→ 練習問題:
A) ミロの作品についての文章を読み、次の問いに答えなさい。
(i) この作品が描かれたのは何年か。
(ii) 作品の着想源となった日々を過ごした島はどこか。
(iii) 「ミロ展」でこの作品が紹介された章の名は何か。
B) ミロの作品についての文章を、最後の文の後から書き進めなさい。

2022年7月6日 15:07
7月12日、ジョアン・ミロ《ゴシック聖堂でオルガン演奏を聞いている踊り子》が福岡市美術館の展示室に戻ってきます。
黒い画面の中央に灰色の石のようなかたちが表され、その内と外にのびのびとした線で生き物や三日月のようなモチーフが踊るこの作品。スペイン・バルセロナ出身の画家であるジョアン・ミロが1945年に描きました。1940年から42年にかけて戦禍を逃れるために滞在した、マヨルカ島での日々が着想源になっています。福岡市美術館の開館当初にコレクションに加わり、長い間、多くの方に愛されています。
「戻ってくる」ってどういうこと?と思っている方へ。この作品、「ミロ展 日本を夢みて」(東京会場:Bunkamura ザ・ミュージアム、2022年2⽉11⽇ – 4⽉17⽇、愛知会場:愛知県美術館、2022年4⽉29⽇ – 7⽉3⽇)への貸し出しのため、少し長めの出張をしていたのです。展覧会のポスターや、「新美の巨人たち」「ニコニコ美術館」「日曜美術館」といった番組での展覧会特集でこの作品をご覧になった方もいるのではないでしょうか?
「ミロ展」は、ミロ作品と日本との関係や、ミロの創作の秘密を、カタルーニャで起こった日本趣味の流行(いわゆる「ジャポニズム」)、ミロの来日にまつわる資料等とともに紐解いていく企画です。約20年ぶりの日本での回顧展で、この間にアップデートされたミロ研究の最新の成果が盛り込まれています!《ゴシック聖堂でオルガン演奏を聞いている踊り子》は、「第3章 描くことと書くこと」という章で紹介されています。
この章では、文字から絵、絵から文字へと行き来するミロの特色と、スペイン内戦と第二次世界大戦というふたつの戦禍に見舞われて、身を潜めながら描いていた状況について説明されています。本展図録によると、《ゴシック聖堂でオルガン演奏を聞いている踊り子》には「和紙を用いて描線の肥痩や濃淡、潤渇をさまざまに試す実験を繰り返し、従来の丁寧で細い線で描き出した人物たちとそれを共存させようとする」、「その美しい例」が見られるのだそうです。筆者も愛知会場に行ったのですが、中央のひときわ太い線は、ミロが筆を動かす一連の動作や時間をたっぷりと含んでいるように感じられました。反対に、周囲の人物たちを縁取る白い線は、画面から浮き出して、光っているようです。解説を踏まえて鑑賞すると、細部を見て気付くことが増えます。他館が企画した展覧会への出品は、作品への理解が深まる絶好の機会になるということを、改めて確認しました。

→ 提供データ:
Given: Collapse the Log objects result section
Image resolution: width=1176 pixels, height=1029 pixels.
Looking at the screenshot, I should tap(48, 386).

→ 解答一覧:
A)
(i) 1945年
(ii) マヨルカ島
(iii) 第3章 描くことと書くこと

B)
実はもう一つ裏話が。「ミロ展」担当学芸員である愛知県美術館の副田一穂学芸員は福岡のご出身で、当館で初めてミロ作品を見たのだそう。お聞きしたところ、小学校高学年の時にお祖父様に連れられてきた当館で《ゴシック聖堂でオルガン演奏を聞いている踊り子》を気に入り、そのポストカードと1986年の『ミロの世界』図録をねだって買ってもらったとか。大学で美術史を専攻したときにそれを思い出して、「せっかくだからミロやるか!」と卒論のテーマに選んだ、ということです。
気に入った、という感覚を突き詰めた先に、展覧会担当学芸員となる未来が待ち受けていた、とは…コレクション展示室の可能性を感じさせる、素敵なエピソードではないでしょうか。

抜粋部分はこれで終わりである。